Action item: I would like every line of the records below that contains the word "computer" copied.

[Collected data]
· · · ·

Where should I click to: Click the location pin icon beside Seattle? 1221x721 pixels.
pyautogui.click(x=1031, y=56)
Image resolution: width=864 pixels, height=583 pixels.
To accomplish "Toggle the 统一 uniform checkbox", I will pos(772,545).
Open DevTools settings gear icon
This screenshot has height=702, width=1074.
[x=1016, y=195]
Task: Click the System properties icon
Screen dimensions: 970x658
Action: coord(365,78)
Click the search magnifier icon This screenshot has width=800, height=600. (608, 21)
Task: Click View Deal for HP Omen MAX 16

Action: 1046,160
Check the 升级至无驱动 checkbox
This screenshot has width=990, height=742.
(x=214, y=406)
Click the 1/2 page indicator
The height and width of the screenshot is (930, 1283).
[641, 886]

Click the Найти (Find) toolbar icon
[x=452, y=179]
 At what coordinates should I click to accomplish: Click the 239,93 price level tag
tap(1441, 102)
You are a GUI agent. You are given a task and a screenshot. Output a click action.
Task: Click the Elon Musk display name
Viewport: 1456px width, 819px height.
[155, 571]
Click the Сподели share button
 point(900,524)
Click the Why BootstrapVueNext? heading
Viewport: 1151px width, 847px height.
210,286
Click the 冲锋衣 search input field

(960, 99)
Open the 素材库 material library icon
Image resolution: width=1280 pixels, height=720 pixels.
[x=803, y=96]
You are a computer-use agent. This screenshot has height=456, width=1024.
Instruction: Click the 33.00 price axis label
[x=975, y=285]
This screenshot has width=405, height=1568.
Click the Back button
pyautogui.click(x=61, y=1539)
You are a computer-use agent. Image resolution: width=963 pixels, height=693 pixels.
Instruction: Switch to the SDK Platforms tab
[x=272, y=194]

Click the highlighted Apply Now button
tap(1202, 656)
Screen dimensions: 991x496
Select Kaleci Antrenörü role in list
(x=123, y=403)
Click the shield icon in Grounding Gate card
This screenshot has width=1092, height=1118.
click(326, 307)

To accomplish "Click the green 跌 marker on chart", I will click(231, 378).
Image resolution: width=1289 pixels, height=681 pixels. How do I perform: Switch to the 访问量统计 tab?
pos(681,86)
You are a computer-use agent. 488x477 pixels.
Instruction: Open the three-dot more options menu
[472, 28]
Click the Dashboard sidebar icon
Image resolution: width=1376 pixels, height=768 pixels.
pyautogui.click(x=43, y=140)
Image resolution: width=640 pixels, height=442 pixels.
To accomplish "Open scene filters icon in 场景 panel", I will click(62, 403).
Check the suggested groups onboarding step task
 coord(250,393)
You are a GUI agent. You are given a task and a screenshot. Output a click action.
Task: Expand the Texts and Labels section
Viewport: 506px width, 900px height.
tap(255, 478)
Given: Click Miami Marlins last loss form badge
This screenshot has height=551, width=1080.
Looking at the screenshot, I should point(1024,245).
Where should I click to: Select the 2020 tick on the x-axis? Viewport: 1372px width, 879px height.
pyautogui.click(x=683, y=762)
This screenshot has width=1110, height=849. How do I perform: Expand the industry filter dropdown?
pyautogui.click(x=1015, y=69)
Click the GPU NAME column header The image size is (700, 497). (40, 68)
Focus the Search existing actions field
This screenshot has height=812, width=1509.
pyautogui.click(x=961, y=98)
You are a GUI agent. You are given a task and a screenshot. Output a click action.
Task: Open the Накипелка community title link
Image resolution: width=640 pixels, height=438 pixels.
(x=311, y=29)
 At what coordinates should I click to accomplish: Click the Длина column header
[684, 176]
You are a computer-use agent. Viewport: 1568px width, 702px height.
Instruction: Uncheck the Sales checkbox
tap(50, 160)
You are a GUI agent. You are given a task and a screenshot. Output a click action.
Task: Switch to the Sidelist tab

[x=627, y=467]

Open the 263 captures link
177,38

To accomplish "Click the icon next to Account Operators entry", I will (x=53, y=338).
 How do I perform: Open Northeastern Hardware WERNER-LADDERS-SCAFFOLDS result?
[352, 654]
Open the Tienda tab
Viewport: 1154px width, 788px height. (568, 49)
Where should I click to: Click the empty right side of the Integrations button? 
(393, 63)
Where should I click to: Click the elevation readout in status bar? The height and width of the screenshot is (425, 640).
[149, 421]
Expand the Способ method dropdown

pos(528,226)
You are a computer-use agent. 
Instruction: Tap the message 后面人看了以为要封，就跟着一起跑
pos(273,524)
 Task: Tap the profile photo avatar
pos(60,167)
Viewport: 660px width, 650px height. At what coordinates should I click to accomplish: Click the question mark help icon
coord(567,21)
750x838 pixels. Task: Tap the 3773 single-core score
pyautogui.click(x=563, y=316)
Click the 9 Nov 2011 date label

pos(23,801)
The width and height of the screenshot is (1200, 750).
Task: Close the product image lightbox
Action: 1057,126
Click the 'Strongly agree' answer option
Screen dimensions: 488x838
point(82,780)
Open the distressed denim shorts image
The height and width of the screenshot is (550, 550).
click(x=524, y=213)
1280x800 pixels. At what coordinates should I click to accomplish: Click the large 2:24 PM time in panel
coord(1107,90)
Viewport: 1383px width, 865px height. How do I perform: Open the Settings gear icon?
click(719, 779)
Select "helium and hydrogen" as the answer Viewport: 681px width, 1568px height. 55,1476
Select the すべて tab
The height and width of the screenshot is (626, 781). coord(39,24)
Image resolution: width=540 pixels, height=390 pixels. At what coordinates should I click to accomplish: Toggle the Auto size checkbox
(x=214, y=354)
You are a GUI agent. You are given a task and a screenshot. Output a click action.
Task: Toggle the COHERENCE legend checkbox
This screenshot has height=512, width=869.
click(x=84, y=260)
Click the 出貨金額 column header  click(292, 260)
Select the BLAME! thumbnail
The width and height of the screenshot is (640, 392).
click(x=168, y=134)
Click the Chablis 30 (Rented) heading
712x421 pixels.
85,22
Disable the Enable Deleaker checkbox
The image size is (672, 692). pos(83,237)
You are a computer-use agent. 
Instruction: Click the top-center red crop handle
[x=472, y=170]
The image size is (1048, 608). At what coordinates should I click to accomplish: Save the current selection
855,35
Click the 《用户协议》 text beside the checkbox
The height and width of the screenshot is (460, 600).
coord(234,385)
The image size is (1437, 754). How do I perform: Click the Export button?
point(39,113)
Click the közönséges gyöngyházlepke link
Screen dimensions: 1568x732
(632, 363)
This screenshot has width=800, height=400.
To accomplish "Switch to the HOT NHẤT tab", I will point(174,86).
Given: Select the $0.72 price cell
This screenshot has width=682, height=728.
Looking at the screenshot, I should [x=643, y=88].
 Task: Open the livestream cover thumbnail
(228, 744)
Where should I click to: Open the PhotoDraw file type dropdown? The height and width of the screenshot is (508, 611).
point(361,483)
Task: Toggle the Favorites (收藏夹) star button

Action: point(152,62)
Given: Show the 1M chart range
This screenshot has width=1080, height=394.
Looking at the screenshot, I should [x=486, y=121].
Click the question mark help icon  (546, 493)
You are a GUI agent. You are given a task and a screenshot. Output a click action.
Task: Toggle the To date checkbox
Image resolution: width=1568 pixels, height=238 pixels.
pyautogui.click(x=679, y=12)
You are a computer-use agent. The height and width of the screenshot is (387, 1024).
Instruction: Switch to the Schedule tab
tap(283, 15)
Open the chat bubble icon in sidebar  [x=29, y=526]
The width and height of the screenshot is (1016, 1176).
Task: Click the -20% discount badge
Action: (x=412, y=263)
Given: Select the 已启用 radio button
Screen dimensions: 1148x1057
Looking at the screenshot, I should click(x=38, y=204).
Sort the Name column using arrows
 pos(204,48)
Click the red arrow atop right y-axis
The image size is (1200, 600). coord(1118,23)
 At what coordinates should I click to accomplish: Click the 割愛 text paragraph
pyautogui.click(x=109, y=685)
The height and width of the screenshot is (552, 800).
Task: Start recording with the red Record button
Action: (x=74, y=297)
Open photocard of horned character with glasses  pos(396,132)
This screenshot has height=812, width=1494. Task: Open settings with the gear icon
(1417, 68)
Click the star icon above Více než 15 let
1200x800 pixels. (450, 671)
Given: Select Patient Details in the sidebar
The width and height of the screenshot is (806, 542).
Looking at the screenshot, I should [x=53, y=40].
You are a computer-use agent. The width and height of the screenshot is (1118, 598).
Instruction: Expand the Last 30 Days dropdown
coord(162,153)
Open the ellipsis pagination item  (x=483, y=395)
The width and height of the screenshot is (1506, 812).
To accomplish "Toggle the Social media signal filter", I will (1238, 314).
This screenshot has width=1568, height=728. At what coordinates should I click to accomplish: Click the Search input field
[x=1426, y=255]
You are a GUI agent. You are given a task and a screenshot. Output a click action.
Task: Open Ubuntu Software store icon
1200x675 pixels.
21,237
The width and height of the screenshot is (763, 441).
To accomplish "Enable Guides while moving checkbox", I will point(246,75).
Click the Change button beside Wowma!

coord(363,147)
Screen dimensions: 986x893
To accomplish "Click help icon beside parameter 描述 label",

· · · ·

Task answer:
You are a computer-use agent. This screenshot has height=456, width=1024.
You are a computer-use agent. Image resolution: width=963 pixels, height=693 pixels.
You are a computer-use agent. 488x477 pixels.
You are a computer-use agent. Viewport: 1568px width, 702px height.
You are a computer-use agent. 
You are a computer-use agent. 
You are a computer-use agent. The height and width of the screenshot is (387, 1024).
You are a computer-use agent. The width and height of the screenshot is (1118, 598).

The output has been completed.